Leave out the pictures and transcribe the rest of the records exactly.

(Exercise inputs begins)

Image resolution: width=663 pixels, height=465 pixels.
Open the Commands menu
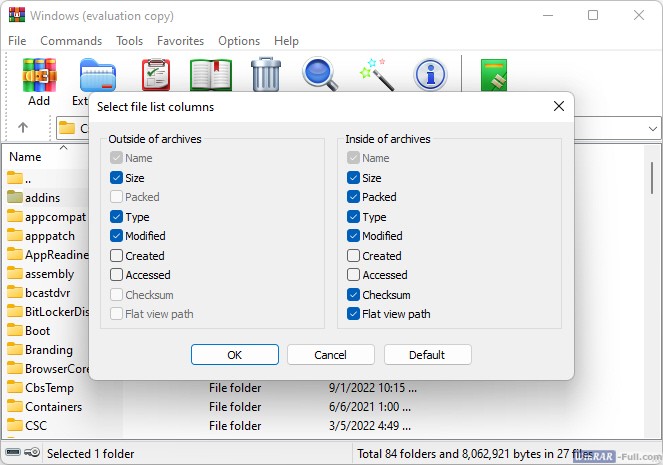click(x=71, y=41)
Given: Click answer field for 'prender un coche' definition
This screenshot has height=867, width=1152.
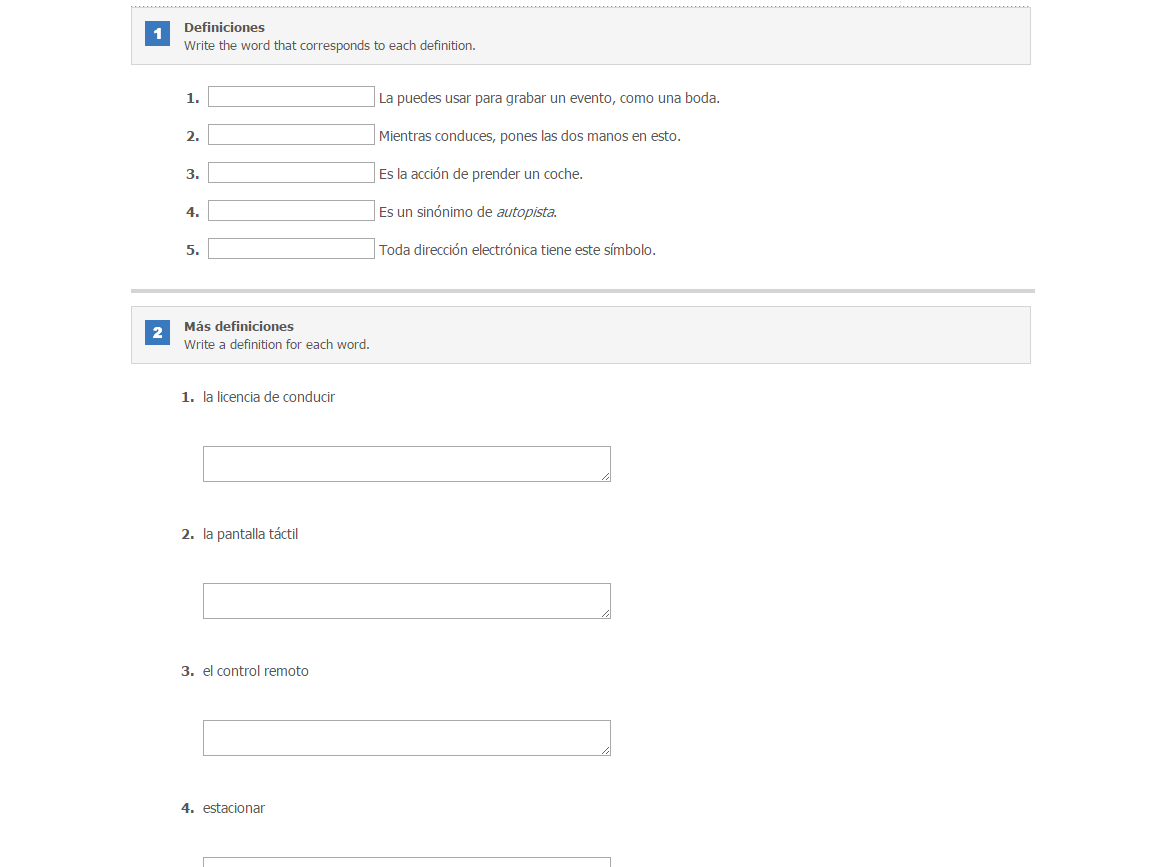Looking at the screenshot, I should tap(291, 173).
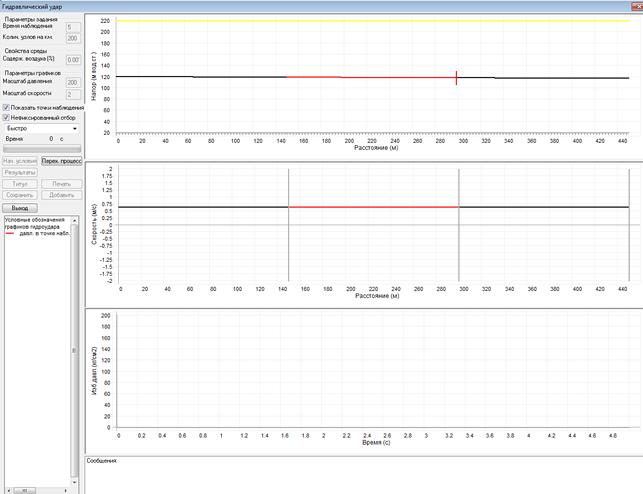The image size is (643, 494).
Task: Toggle 'Нефиксированный отбор' checkbox
Action: [7, 118]
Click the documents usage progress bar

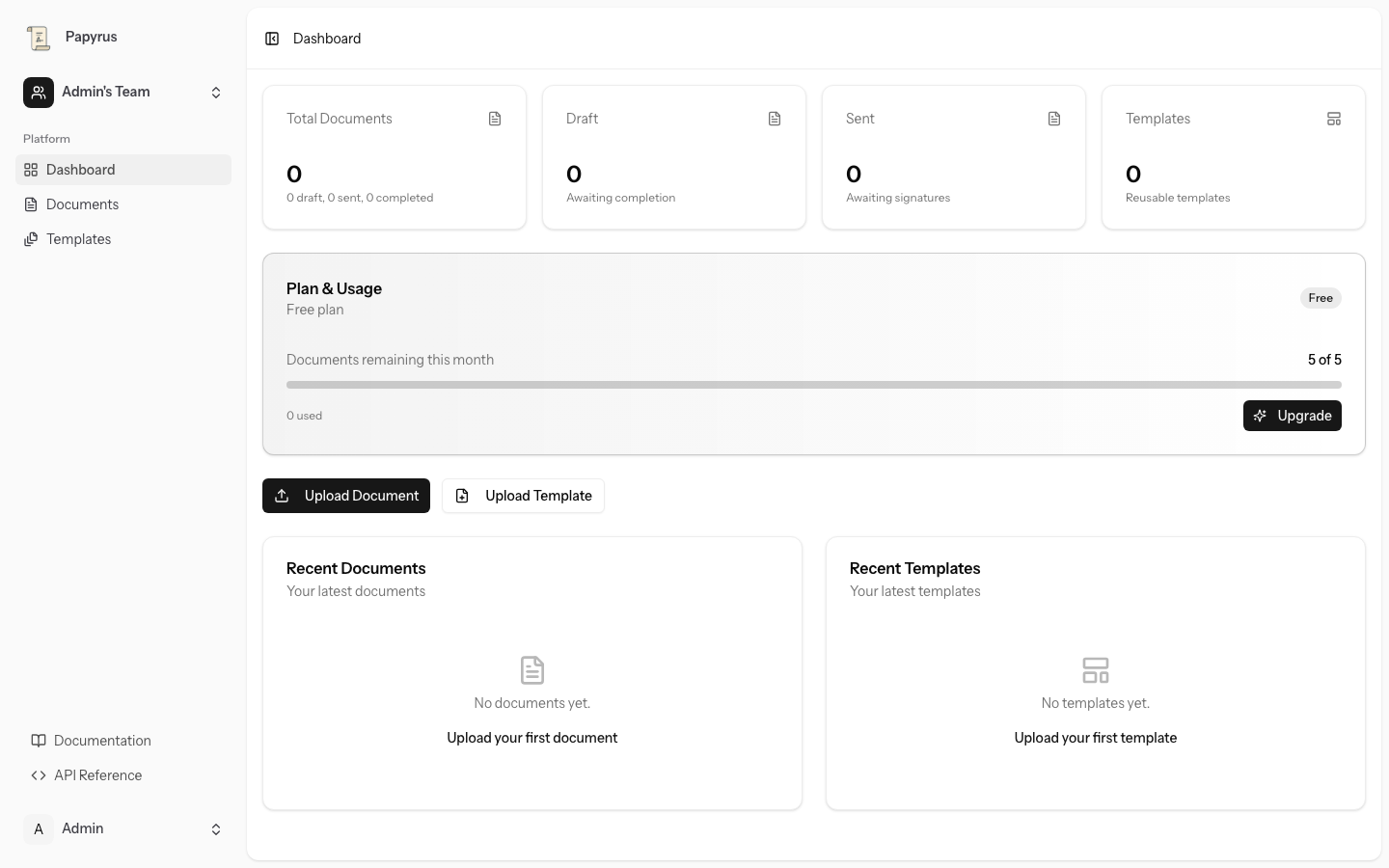coord(813,384)
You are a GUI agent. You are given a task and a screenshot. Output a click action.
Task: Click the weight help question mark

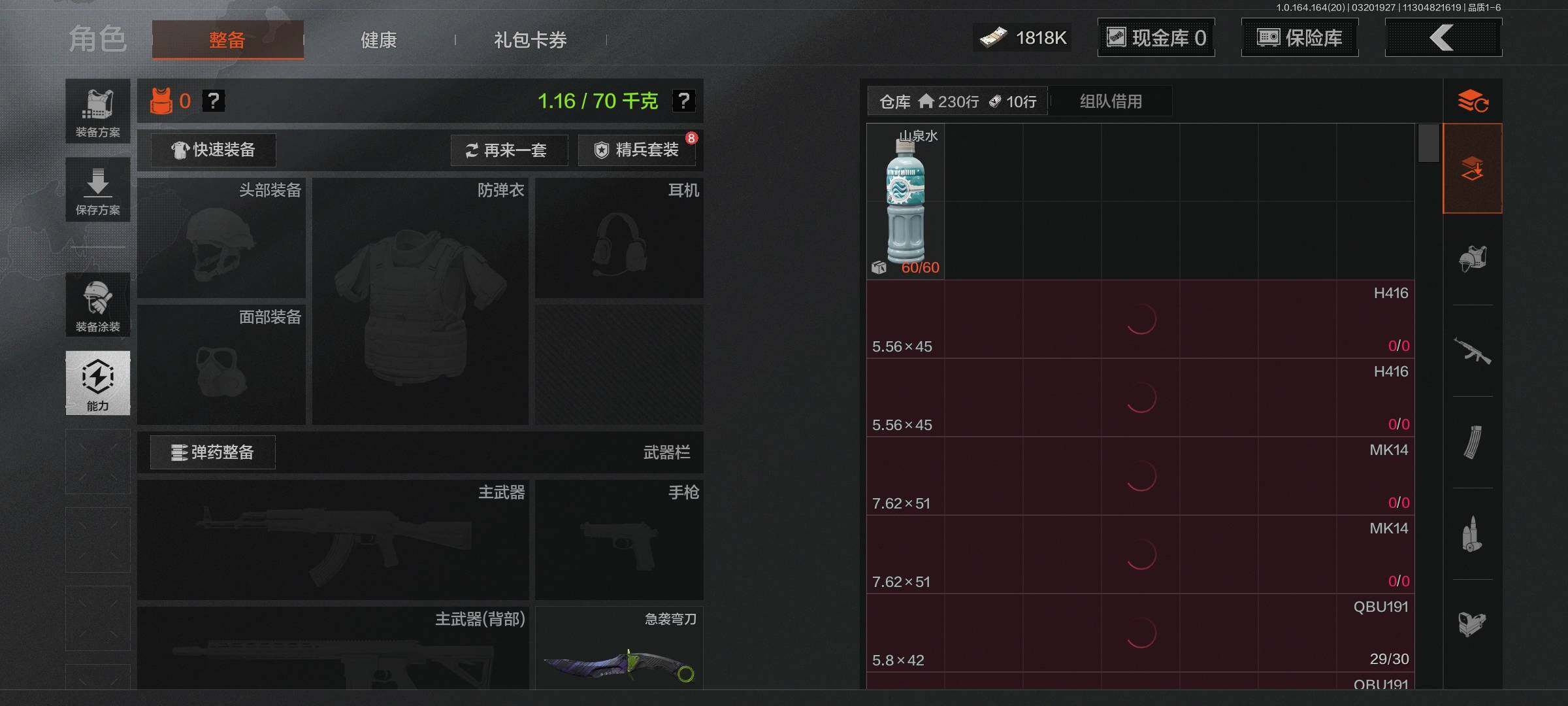pyautogui.click(x=683, y=101)
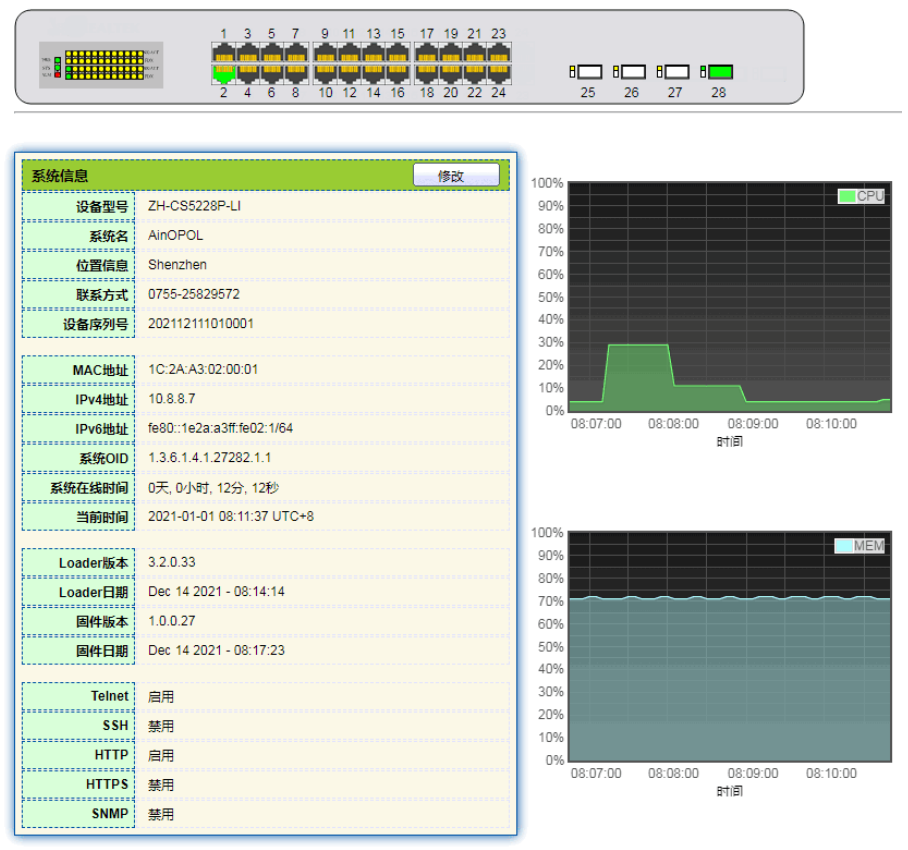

(Exercise inputs ends)

▸ **Your response**
Image resolution: width=663 pixels, height=465 pixels.
Open the Commands menu
click(x=71, y=41)
Given: Click answer field for 'prender un coche' definition
This screenshot has height=867, width=1152.
Looking at the screenshot, I should tap(291, 173).
The image size is (643, 494).
Task: Toggle 'Нефиксированный отбор' checkbox
Action: [7, 118]
Click the documents usage progress bar

coord(813,384)
You are a GUI agent. You are given a task and a screenshot. Output a click action.
Task: Click the weight help question mark

pyautogui.click(x=683, y=101)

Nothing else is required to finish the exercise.